Bracebridge Care Home makes the most of remote patient monitoring with benefits to residents and staff alike.
29 June 2021
Introduction
Bracebridge Care Home in Atherstone in West Midlands has been running our remote monitoring since November 2020 with great success. Bracebridge is a large residential care home, whose employees are care assistants. The project, which is fully funded by NHSX, has been beneficial to both residents and care home staff alike, reducing the burden on local GPs and the local George Eliot hospital. Remote patient monitoring enables primary and community care to access clinical data and makes it easier for Care Team Leaders to contact GPs about unwell residents. It means Care Team Leaders are fully in charge of regularly checking their residents for any issues, and then they can flag up any problems immediately.
It’s easy to input information, take blood pressure etc and put it on the system. It takes a couple of minutes at most. This is particularly beneficial in the morning, when Care Team Leaders are busy with medication rounds. If a problem is flagged up, the Care Team Leaders can enter it into the system and know that a response will be imminent, rather than trying to get through on the surgery telephone line, which saves so much time.
What was the challenge?
With COVID-19 massively impacting GP visits to care and residential homes in late 2020, the senior staff at Bracebridge Care Home wanted to improve access to clinical teams, while visits to the care home were reduced due to lockdown and outbreaks of COVID-19.
What happened?
The team at Bracebridge were offered the opportunity to participate in a remote monitoring programme by Coventry and Warwickshire Clinical Commissioning Group (CCG). They were keen to participate as they could see the potential benefits, not least that this would solve the problem of access to GPs during lockdown.
Although it was a difficult time to take up a new project due to COVID-19, the team went ahead and started the project in November 2020, with the support of the CCG and Docobo. Deb Adams, Registered Manager at Bracebridge was instrumental in the roll out and worked with the team at Bracebridge and Docobo to support the deployment. The remote monitoring team set up the system and carried out training remotely due to the pandemic and the team were ready to go.

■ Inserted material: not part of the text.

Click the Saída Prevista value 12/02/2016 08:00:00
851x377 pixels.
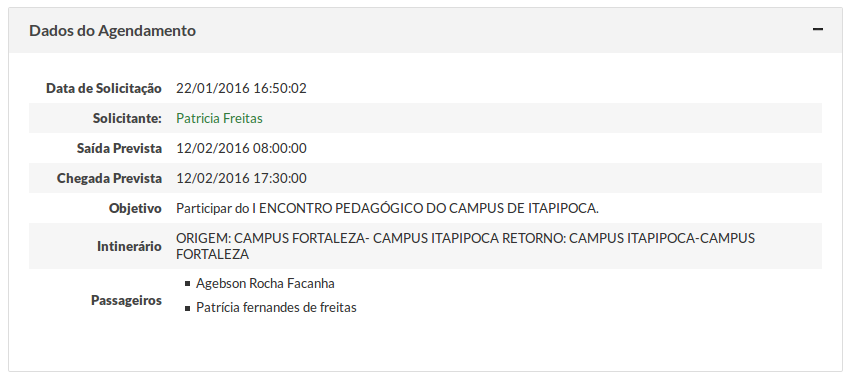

How does remote monitoring work at Bracebridge Care Home
Once the system was installed, and the care home team had received some virtual online training, the team were ready to start.
This is how it works:
• Care Team Leader records vital signs and symptoms into tablet (using thermometer, blood pressure monitor, oximeter) provided by the Project.
• Information transferred to clinical system and goes to the Integrated Single Point of Access (iSPA) monitoring hub.
• Care home can track information on clinician website.
• iSPA monitoring hub contact responds to any requests or alerts within two hours and the alert is triaged.
• Baseline readings can be recorded monthly with a ‘Resident of the Day’ system.
For example, if a Care Team Leader spots a potential problem with one of the residents, i.e. the resident’s leg looks red and infected, they would log this in DOC@HOME and will get a phone call from the team at the iSPA hub within two hours to take some more information. This can then be triaged and if necessary, wait until the next weekly virtual ward round.
In May 2021, the remote monitoring solution prevented 13 GP contacts / call outs
Since the start of the project, 80% of calls were dealt with within 2 hours
Quick and easy to install and easy for staff to use
Deb Adams, Registered Manager at Bracebridge explains: ‘As soon as I and the senior staff did the training, we were off! The training was brilliant. The staff embraced the remote monitoring solution. They keep up to date with the monthly data they have to input, and have done so right from the beginning – it soon became the norm. Data collection gets done really quickly, as it’s an easy system to use. Question Sets are really simple, there is just one button to use and it’s very hard to get wrong. The seven senior staff on days and nights all embraced it as its very simple and not complicated at all’.
Deb continues ‘It’s easy to input information on the remote monitoring system, take blood pressure etc.. It takes a couple of minutes at most. This is particularly beneficial in the morning, when Care Team Leaders are busy with medication rounds. If a problem is flagged up, the Care Team Leaders can enter it into the system and know that a response will be imminent, rather than trying to get through on the surgery telephone line, which saves so much time. Referrals which would have taken several hours before, are literally taking minutes and it means that the resident will be guaranteed a prescription and a good outcome.’
"One of the most positive things is that the remote monitoring frees up so much time for our team. Instead of spending so much time phoning the surgery or the district team and not getting through for ages, they are guaranteed a prompt response." Deb concludes: ‘It’s a changing world now – gone are the times when you pick up the phone to the GP. Pre-COVID – we would ring the GP every day. Remote monitoring and the virtual ward has streamlined a lot of things in our care home.’ Deb Adams, Registered Manager at Bracebridge.